Le vocabulaire que le client tape
Des pages nommées comme les demandes réelles : peinture intérieure, rénovation de façade, remise en état d’appartement, plâtrerie-peinture — chacune avec les communes du secteur et leur NPA. Et dès la première ligne, la phrase qui lève l’ambiguïté : peintre en bâtiment, ni artiste peintre, ni peintre en carrosserie.
Des fiches de chantier, pas une galerie
Chaque chantier tient sur une fiche : avant, pendant, après — le « pendant » étant celui qui prouve quelque chose, avec les bâches, le masquage, le ratissage ou l'échafaudage. En dessous, quatre lignes factuelles : type de local et surface approximative, état du support, nombre de couches et finition (mat, satiné), nombre de jours pendant lesquels la pièce est restée inutilisable. C’est ce dernier chiffre que le client relit deux fois.

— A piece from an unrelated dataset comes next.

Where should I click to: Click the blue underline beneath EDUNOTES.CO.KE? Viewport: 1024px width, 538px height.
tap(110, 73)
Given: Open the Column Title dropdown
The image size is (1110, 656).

Un formulaire construit comme un pré-métré
Le formulaire demande ce qui change réellement le prix : nombre de pièces et hauteur sous plafond, murs seuls ou murs plus plafonds et boiseries, papier peint à déposer ou non, teinte actuelle plus claire ou plus foncée que celle voulue, logement occupé ou vide, date souhaitée. Trois photos prises depuis un angle de la pièce, envoyées directement depuis le téléphone, complètent le reste. Vous vous déplacez pour métrer, plus pour découvrir.

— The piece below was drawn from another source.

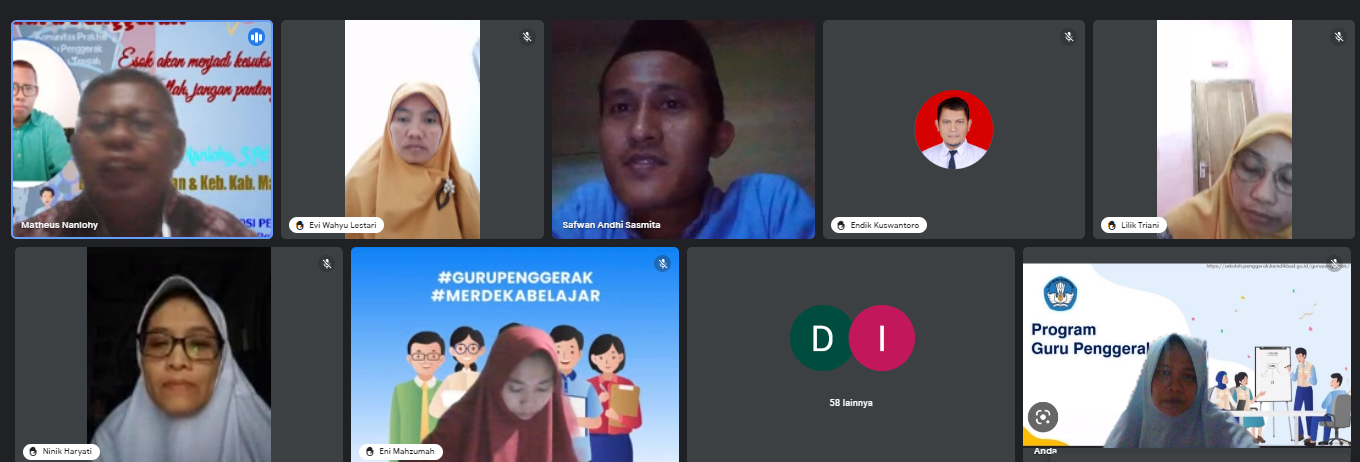Click the pink 'I' participant avatar

882,338
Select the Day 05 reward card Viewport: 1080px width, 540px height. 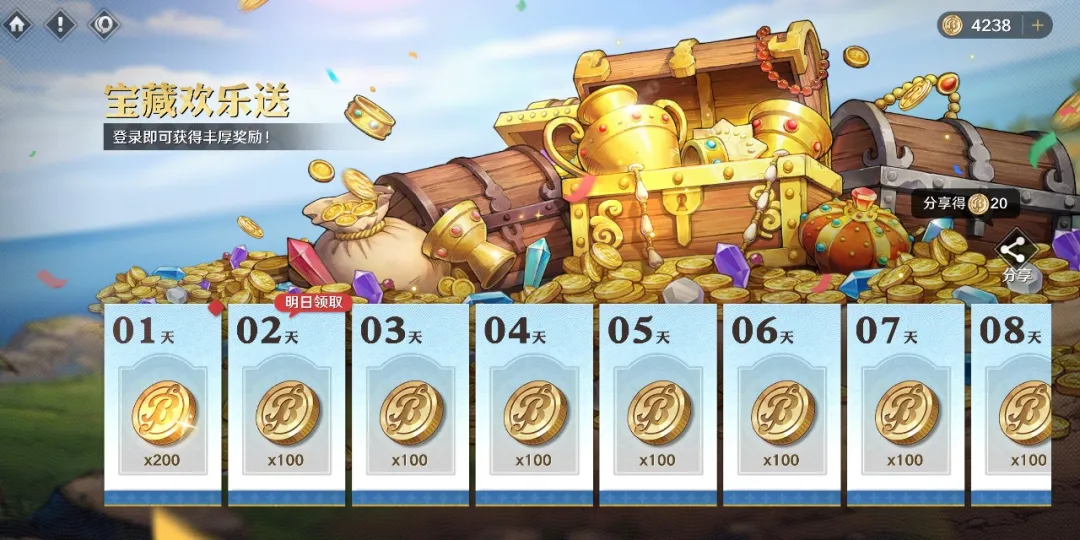coord(658,406)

Deux entrées : particulier et régie
Le particulier veut voir des teintes et savoir combien de nuits il dort ailleurs ; le gérant veut un délai d'établissement du devis, un métré et une disponibilité entre deux baux. Deux parcours séparés depuis l’accueil, avec pour les régies une page qui annonce d’emblée le délai de réponse, la capacité en remise en état et la RC professionnelle. Cela évite au premier de lire des conditions qui ne le concernent pas, et au second de chercher ses informations dans une page écrite pour un salon.